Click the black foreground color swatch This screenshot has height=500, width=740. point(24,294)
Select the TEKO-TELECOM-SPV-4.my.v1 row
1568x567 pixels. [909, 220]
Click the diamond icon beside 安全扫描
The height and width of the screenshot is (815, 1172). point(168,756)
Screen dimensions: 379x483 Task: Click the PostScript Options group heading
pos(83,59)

* * *

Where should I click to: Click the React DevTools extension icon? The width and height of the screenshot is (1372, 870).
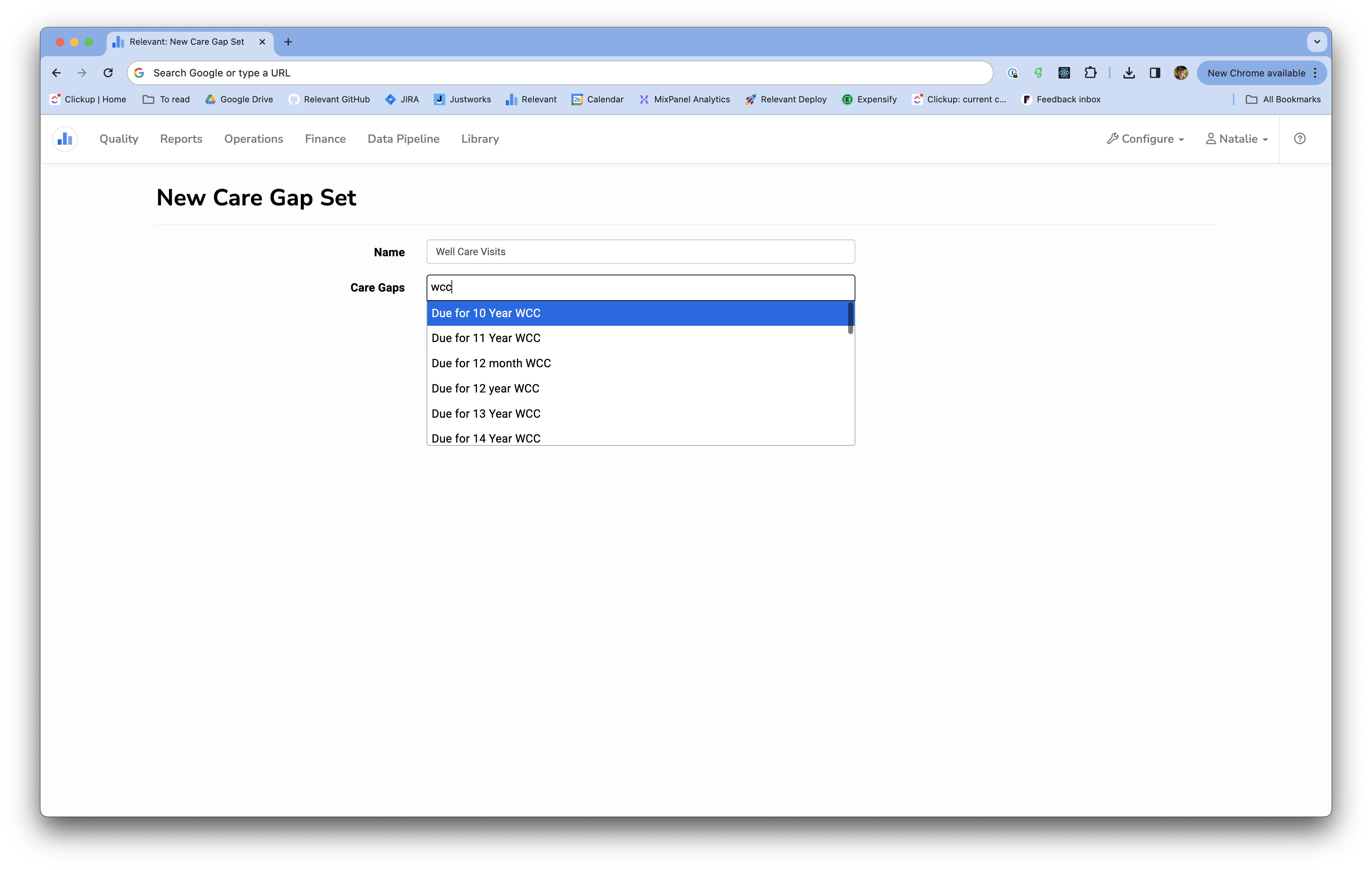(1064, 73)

Direction - Which lines of the material above contain the word "icon"? List each of them in full.

Task solution -
Click the diamond icon beside 安全扫描
Where should I click to: Click the React DevTools extension icon? The width and height of the screenshot is (1372, 870).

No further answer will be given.